EXERCISE DETAILS —
Among the entries below, extract exactly the lines that run from the one with "Review (357, 1634)" through the one with "[SKSC - Steel Framing System] (151, 35)", both ends included.

[[ INFORMATION SUPPLIED open ]]

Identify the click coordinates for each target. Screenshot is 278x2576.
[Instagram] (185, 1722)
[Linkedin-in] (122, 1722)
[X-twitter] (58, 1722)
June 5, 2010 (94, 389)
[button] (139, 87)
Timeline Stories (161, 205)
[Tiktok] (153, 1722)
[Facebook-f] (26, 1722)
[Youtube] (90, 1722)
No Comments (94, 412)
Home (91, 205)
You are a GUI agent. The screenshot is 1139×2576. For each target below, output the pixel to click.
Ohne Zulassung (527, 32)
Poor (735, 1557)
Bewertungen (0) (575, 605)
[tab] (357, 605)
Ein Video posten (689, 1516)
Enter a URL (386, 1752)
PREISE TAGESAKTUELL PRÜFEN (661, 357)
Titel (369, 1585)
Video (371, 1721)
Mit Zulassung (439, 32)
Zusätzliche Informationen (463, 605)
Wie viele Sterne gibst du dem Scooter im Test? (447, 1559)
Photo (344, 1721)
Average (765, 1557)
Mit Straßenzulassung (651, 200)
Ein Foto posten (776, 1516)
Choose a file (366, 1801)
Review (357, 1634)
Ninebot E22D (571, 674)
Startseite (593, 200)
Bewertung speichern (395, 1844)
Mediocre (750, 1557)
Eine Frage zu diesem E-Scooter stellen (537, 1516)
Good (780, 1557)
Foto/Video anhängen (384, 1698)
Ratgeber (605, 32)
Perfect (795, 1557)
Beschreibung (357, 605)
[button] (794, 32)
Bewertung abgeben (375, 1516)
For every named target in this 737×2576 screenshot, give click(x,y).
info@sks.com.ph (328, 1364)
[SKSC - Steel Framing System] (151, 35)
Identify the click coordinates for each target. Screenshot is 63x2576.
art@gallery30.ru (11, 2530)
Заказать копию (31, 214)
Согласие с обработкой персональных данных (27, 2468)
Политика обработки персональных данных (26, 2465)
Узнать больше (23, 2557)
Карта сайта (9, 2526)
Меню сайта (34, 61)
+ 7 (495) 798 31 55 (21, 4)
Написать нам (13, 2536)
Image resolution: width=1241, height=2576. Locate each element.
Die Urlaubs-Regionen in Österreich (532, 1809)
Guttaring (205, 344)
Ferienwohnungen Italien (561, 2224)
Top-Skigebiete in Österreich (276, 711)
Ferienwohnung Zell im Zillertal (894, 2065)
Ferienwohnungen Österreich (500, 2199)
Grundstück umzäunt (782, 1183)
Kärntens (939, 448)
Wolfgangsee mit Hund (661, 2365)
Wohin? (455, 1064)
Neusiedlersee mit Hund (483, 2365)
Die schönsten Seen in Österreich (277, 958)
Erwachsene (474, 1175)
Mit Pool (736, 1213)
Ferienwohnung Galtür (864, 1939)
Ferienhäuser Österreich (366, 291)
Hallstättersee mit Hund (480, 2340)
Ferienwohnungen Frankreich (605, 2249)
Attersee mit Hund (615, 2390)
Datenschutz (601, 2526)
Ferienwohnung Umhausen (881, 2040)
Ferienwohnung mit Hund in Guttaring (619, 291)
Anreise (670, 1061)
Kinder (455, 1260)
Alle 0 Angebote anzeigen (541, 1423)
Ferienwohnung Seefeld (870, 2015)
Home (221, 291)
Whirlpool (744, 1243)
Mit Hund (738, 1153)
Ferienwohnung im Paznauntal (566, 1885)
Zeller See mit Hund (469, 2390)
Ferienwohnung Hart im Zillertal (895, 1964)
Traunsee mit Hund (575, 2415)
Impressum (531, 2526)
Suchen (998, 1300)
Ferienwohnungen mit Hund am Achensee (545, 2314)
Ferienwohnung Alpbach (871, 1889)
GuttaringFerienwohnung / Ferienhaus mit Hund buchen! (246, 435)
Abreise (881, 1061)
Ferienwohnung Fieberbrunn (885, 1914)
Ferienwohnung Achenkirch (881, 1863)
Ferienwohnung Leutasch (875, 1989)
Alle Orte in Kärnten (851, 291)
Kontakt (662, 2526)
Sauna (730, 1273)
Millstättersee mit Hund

[[ INFORMATION SUPPLIED closed ]]

ANSWER BOX —
Review (357, 1634)
Ninebot E22D (571, 674)
Startseite (593, 200)
Bewertung speichern (395, 1844)
Mediocre (750, 1557)
Eine Frage zu diesem E-Scooter stellen (537, 1516)
Good (780, 1557)
Foto/Video anhängen (384, 1698)
Ratgeber (605, 32)
Perfect (795, 1557)
Beschreibung (357, 605)
[button] (794, 32)
Bewertung abgeben (375, 1516)
For every named target in this 737×2576 screenshot, give click(x,y).
info@sks.com.ph (328, 1364)
[SKSC - Steel Framing System] (151, 35)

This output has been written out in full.